> HOW TO COMPLETE THIS TASK: Look through the records below for the line with "You are a GUI" and the line with "Click the pixel", then return those lines and all lines between, exactly.

*** INFORMATION SUPPLIED

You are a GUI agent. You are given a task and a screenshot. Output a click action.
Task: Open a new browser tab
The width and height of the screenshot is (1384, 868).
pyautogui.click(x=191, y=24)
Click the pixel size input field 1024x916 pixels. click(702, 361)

******
*** INFORMATION SUPPLIED

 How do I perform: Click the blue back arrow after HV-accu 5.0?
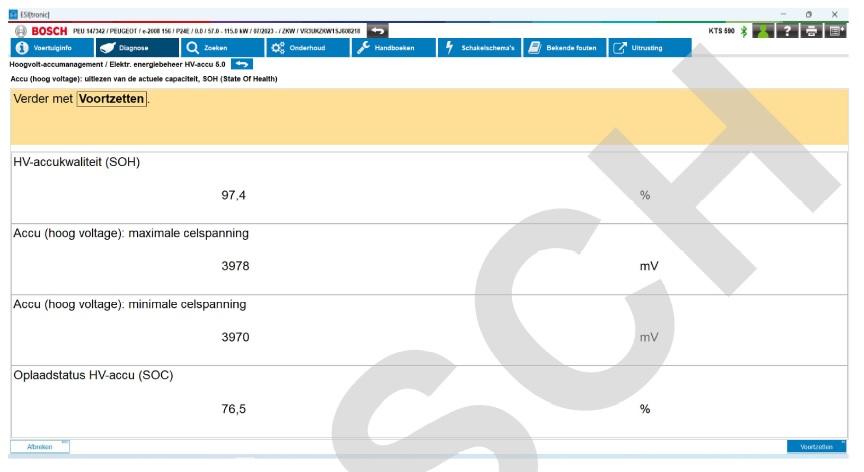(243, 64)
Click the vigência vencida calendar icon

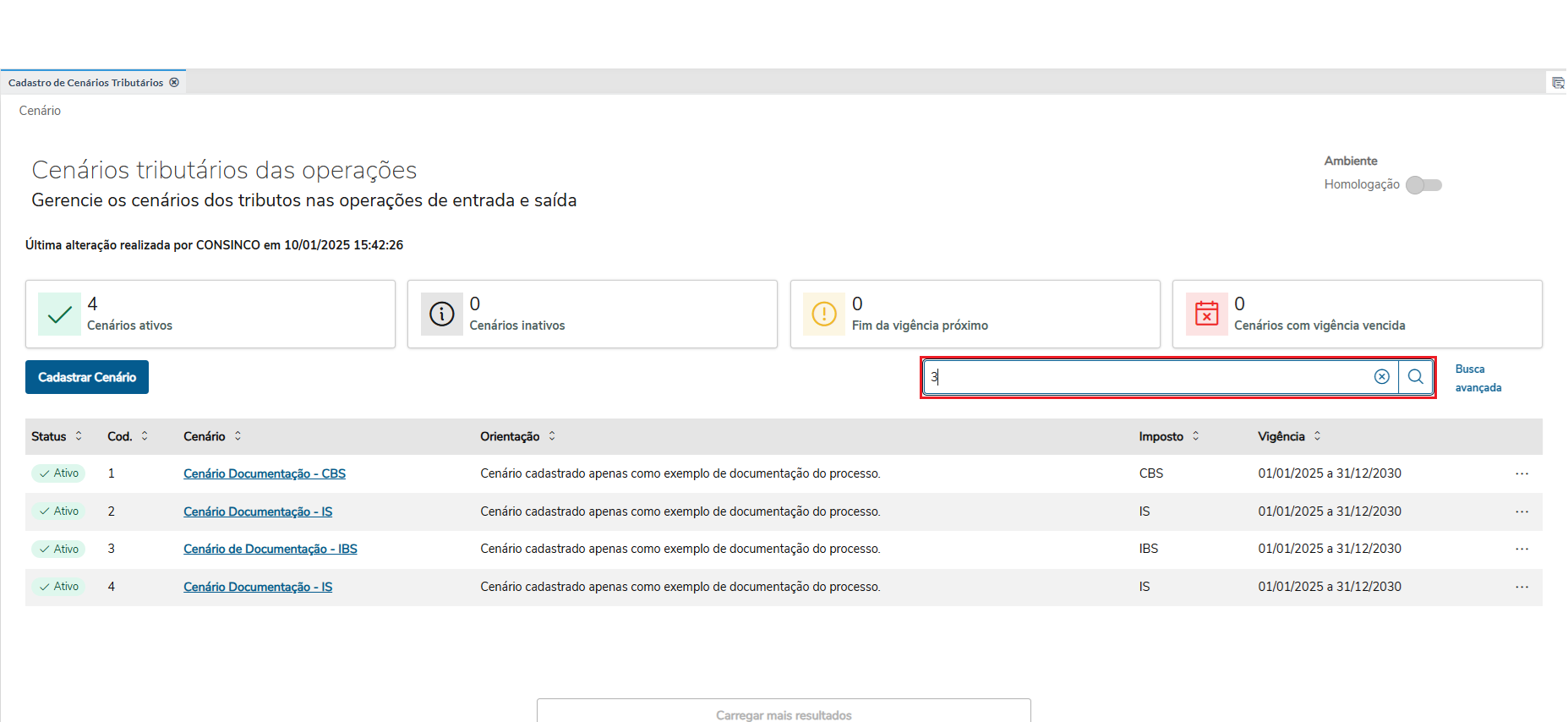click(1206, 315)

******

> RESPONSE BELOW:
You are a GUI agent. You are given a task and a screenshot. Output a click action.
Task: Open a new browser tab
The width and height of the screenshot is (1384, 868).
pyautogui.click(x=191, y=24)
Click the pixel size input field 1024x916 pixels. click(702, 361)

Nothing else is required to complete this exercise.